EKONOMİ - 02 Temmuz 2024 Salı 10:40

Türkiye’nin dünya ihracatındaki payı artmaya devam ediyor

A
A
A
Türkiye’nin dünya ihracatındaki payı artmaya devam ediyor

Dünya Ticaret Örgütü (DTÖ) tarafından yayınlanan 2024 yılı ilk çeyrek dış ticaret istatistikleri kapsamında Türkiye’nin 2023 yılının ilk çeyreğine göre yıllıklandırılmış ihracatı, küresel ihracattaki payı içerisinde 0,05 puanlık artış ile yüzde 1,082 seviyesine yükseldi.


Dünya Ticaret Örgütü (DTÖ) tarafından 2024 yılı ilk çeyrek dış ticaret istatistikleri yayınlandı. Ticaret Bakanlığından yapılan yazılı açıklamada 2024 yılı ilk çeyrek dış ticaret istatistikleri değerlendirildi.

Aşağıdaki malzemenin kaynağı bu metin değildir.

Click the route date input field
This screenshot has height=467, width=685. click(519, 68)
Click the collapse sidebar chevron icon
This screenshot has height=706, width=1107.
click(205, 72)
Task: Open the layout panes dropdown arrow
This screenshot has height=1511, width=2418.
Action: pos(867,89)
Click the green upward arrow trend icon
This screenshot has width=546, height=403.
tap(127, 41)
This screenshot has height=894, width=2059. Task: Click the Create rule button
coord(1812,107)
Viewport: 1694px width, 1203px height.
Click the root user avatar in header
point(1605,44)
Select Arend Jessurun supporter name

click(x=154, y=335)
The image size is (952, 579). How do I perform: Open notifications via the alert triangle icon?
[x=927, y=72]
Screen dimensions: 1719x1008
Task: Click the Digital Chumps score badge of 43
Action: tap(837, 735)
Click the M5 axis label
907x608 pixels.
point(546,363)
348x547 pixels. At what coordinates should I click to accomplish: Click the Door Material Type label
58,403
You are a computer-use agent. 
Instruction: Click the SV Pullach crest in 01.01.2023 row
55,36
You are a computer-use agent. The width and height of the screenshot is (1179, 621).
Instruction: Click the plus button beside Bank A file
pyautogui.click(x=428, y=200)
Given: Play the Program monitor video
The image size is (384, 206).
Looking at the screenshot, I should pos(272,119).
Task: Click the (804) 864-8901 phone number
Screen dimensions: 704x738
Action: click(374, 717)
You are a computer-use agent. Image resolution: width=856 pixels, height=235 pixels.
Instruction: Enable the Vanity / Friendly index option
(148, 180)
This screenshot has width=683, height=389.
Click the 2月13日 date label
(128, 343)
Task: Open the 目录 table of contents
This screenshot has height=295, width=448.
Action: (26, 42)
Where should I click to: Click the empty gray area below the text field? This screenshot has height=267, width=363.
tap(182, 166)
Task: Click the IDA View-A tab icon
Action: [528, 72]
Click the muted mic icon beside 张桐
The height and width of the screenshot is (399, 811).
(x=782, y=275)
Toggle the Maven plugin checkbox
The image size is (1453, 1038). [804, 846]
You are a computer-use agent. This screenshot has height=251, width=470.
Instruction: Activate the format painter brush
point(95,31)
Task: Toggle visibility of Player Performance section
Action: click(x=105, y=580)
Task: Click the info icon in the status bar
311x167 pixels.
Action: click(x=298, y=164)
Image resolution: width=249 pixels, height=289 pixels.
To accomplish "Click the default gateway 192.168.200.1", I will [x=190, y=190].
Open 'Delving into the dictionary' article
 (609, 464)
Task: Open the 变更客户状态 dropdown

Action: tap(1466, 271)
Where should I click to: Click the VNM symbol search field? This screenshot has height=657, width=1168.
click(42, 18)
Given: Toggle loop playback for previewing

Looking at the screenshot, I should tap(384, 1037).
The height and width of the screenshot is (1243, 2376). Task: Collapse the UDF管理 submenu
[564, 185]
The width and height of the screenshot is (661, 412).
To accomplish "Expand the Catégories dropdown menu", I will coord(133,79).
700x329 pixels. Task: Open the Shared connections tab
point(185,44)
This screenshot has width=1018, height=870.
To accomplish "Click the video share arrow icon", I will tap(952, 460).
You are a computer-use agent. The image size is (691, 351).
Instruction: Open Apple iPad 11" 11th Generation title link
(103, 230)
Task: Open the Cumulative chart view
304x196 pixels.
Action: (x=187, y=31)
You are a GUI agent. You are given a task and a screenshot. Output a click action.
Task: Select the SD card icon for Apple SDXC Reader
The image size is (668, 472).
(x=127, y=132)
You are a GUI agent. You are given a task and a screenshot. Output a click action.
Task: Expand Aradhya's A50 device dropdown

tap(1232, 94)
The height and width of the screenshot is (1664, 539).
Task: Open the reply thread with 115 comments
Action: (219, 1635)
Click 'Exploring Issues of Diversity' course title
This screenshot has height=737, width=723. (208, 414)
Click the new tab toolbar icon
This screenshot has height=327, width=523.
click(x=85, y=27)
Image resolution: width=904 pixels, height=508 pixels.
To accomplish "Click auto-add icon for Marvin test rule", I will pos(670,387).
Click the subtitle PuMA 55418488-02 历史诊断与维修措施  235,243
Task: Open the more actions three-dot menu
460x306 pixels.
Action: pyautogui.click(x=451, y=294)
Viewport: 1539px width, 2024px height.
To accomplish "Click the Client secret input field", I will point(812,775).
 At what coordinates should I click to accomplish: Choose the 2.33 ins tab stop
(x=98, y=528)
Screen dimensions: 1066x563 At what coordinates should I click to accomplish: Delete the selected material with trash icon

Değerlendirmede şu ifadelere yer verildi:


“2024 yılı ilk çeyreğinde, dünya ihracatı yüzde 0,6 oranında düşüş ile 5 trilyon 919 milyar dolar olur iken, ülkemizin ihracatı yüzde 3,6 oranında artış ile 63 milyar 603 milyon dolar olmuştur.


Yıllıklandırılmış olarak bakıldığında ise dünya ihracatı yüzde 4,2 oranında düşüşle 23 trilyon 808 milyar dolar olurken, ülkemiz ihracatı % 0,8 oranında artışla 257,6 milyar dolar olarak gerçekleşmiştir.


Küresel ihracattaki düşüşe rağmen ihracatımızdaki artışlar devam etmiştir. Bu kapsamda yıllıklandırılmış ihracatımızın küresel ihracattan aldığı paydaki artış eğilimi 2024 yılının ilk çeyreğinde de devam etmiş ve 2023 yılının ilk çeyreğine göre 0,05 puanlık artış ile yüzde 1,082 seviyesine yükselmiştir.


Ticaret Bakanlığı olarak, katma değer, inovasyon ve rekabetçilik odaklı ihracat perspektifinde sürdürdüğümüz politika ve stratejilerle Türkiye’nin küresel ticaretteki payını daha da yükseklere çıkarmak için tüm gücümüzle çalışmalarımıza devam ediyoruz.


Küresel tedarik zincirindeki konumumuzu daha da güçlendirmek için küresel ticaretteki eğilimleri en iyi şekilde değerlendirip elde ettiğimiz kazanımları artırarak devam ettireceğiz”.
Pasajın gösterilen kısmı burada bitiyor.